The first encompasses general utilities to be used to extract/process bytecode from game scripts and bytecode dependent backends making use of these utilities to produce a uniform temporary opcode listing format independent of bytecode variant in structure. All control flow manipulating opcodes of a bytecode variant will have to be replaced by semantically identical counterparts of the temporary format during processing.

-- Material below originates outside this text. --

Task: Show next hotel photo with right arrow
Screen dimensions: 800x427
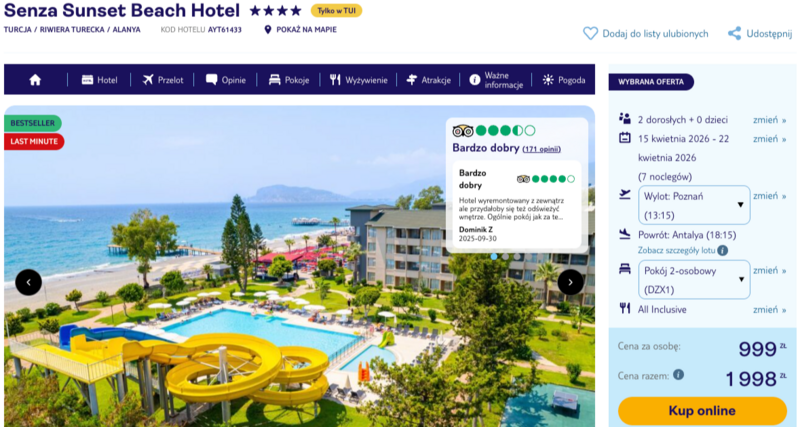Action: pos(570,282)
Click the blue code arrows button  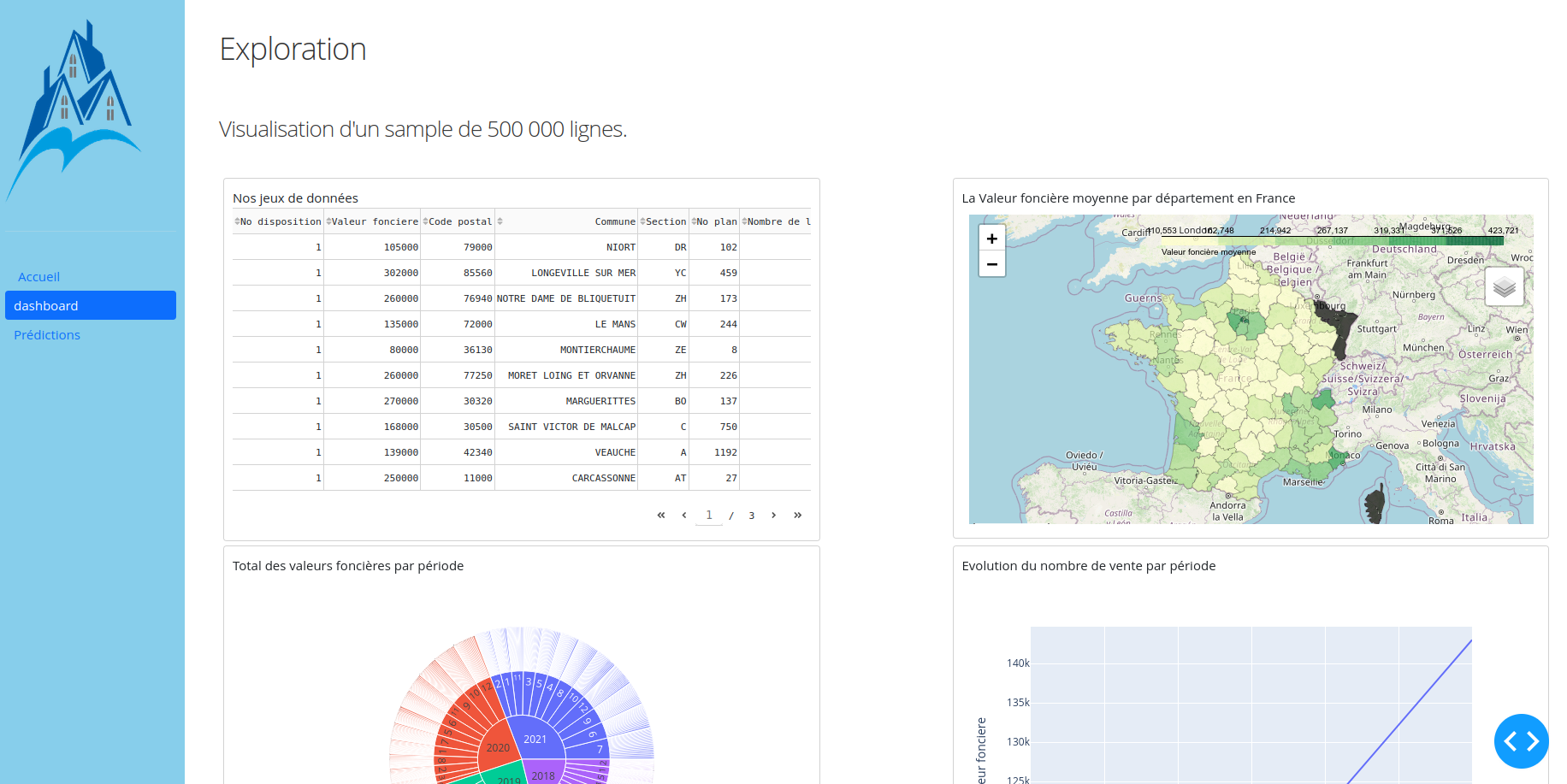click(x=1521, y=741)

The second part holds the control flow analysis functionality of the decompiler. It is responsible for transforming a partial decompilation in temporary format as produced by one of the bytecode variant backends into a semantically identical "program" with low level control flow statements such as gotos resolved into higher level looping/branching constructs where possible.

Rationale:

By disconnecting the control flow analysis part of the decompiler from bytecode dependent decompilation code, we'd go a long way of making the decompiler simpler to extend with support for new bytecode formats. Apart from that, the introduction of a temporary decompilation format might also help make more general ways of specifying bytecode formats in part one of antipasto apparent. Every bit of functionality for initial bytecode processing that can be ripped out of a bytecode variant backend and pressed deep into the guts of Dirty D eases future adding of support for new bytecode variants.

And that's what I'd like.

Friday, June 8, 2007

Report #1 -- Noodles and Double D

Week #1


I have spent most of my first week rereading descumm's source code and prodding my mentor to write up a little document describing SCUMM v5 bytecode format. He delivered it on sunday and it proved to be quite useful for getting a better grasp on descumm's inner workings by just having it side by side with a hex view of one of the Monkey Island 1 game scripts Andreas Muegge was kind enough to send me and descumm's decompilation of said script.

I also started thinking about recognizing control structures within bytecode (from conditional gotos/jumps ..), but as there is more drudgery to do until this becomes relevant I have not yet written up a concise representation of my ideas.

Week #2


I have actually started programming a decompiler for version 5 of SCUMM in Scheme on Tuesday. According to my original project schedule, this wasn't planned to happen for another two weaks while I sketch out an initial design. For this first prototype however, I will heavily lean on descumm's opcode handling code to be able to work on certain improvements earlier.

The prototype is named antipasto and the series of versions I plan to implement will henceforth be referred to as the family of antipasti. The first of these bears the code name "Dirty D" and will essentially be a decompiler for SCUMM v5 with improved control structure recognition in place.